-
Type: Epic
-
Status: Open
-
Priority: Minor
-
Resolution: Unresolved
-
Affects Version/s: None
-
Fix Version/s: None
-
Component/s: Synchronizer
https://docs.google.com/presentation/d/15rPZQZVTY9d8iVdiV50ViPSnwAvpd36EdsloZptRabY/edit?usp=sharing
-------------------------------------------------------------------------
It seems that we have not made much progress on this topic.
Reading the Slides that Yannis put together as a summary of the discussions we had in Paris, I am not sure we captured everything, so it may make sense to initialize a proper spec.
Sharing below the notes I made prior to the meeting in Paris: hopefully, this can be used as a starting point.

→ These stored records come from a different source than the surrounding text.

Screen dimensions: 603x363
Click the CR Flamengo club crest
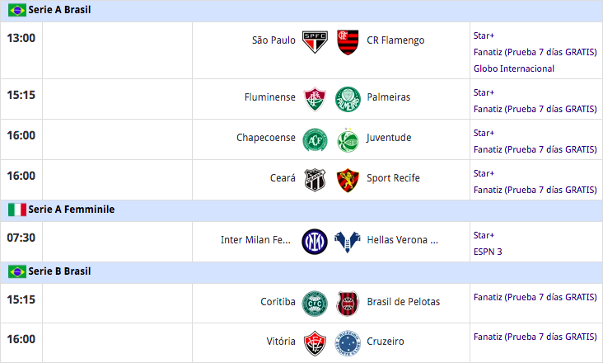point(348,41)
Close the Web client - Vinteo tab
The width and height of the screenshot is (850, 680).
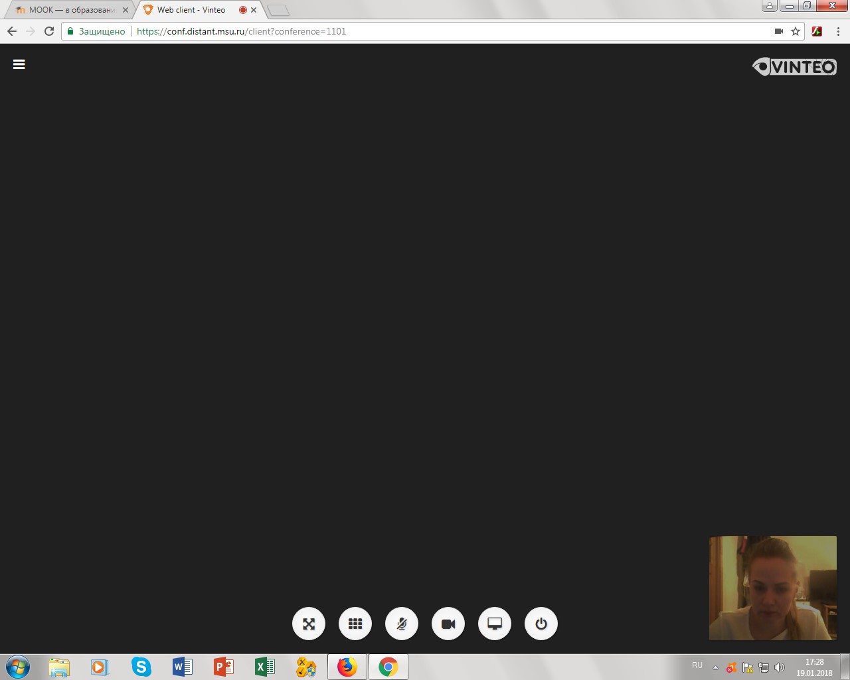254,10
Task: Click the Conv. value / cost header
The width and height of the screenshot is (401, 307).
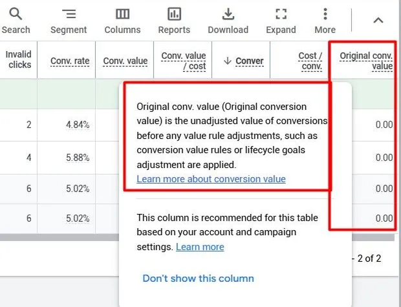Action: [184, 61]
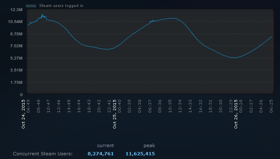Click the 1.75M y-axis label

tap(16, 83)
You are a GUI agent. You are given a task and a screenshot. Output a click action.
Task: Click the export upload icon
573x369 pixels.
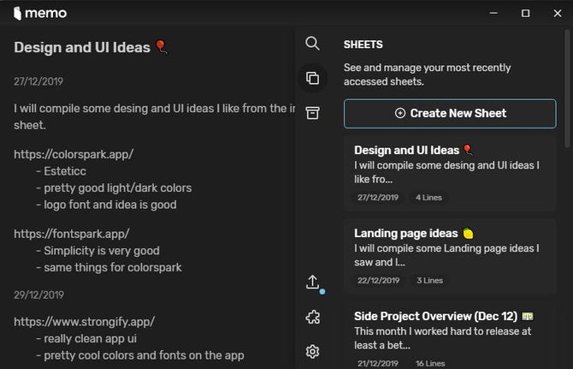point(312,283)
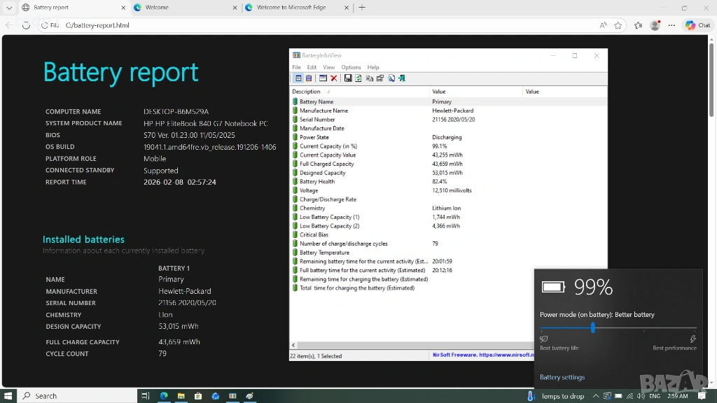Click the power mode slider handle
Image resolution: width=717 pixels, height=403 pixels.
click(x=593, y=327)
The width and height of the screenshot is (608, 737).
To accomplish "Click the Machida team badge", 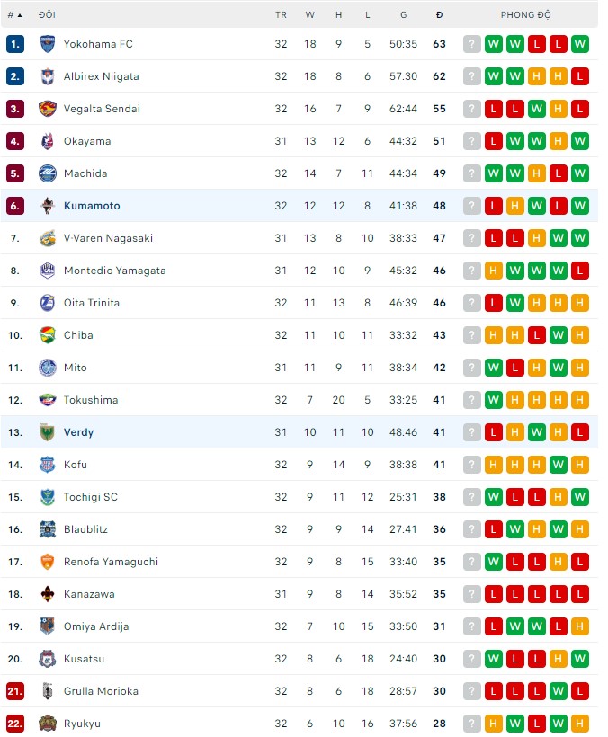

As already discussed, it would be great to draft a first architecture and discuss it together.
Goals
Scalability
Currently, the Drive server-side workload directly increases with both the number of documents synchronized and the number of connected customers.
If we want Drive to be usable at scale, we need to change this model.
Independence
Currently, the Drive team's skills are mainly in Python whereas the Drive Server side is in pure Java.
This makes it more difficult for the Drive team to efficiently address the performance issue since they always rely on another team to do changes and adjustments on the server-side.
Strategy
Push vs Pull
In the current model, all Drives clients are polling the server on a regular basis to fetch the changes.
By definition, adding clients or adding documents will increase the server-side load.
In order to have a workload that we can control, we need to reverse the model and rely on push:
- define what resources we want to allocate to Drive processing
- compute the changeset using the allocated resources
- push the updates to the client when the computation is done
Server-side python
The idea is to have a server-side python service that will handle the drive processing.
This python service can:
- leverage Kafka/Even bus to be notified when something changes
- leverage Nuxeo API to get information about users and synchronization settings
- leverage python web stack to expose Push (WebSocket or SSE)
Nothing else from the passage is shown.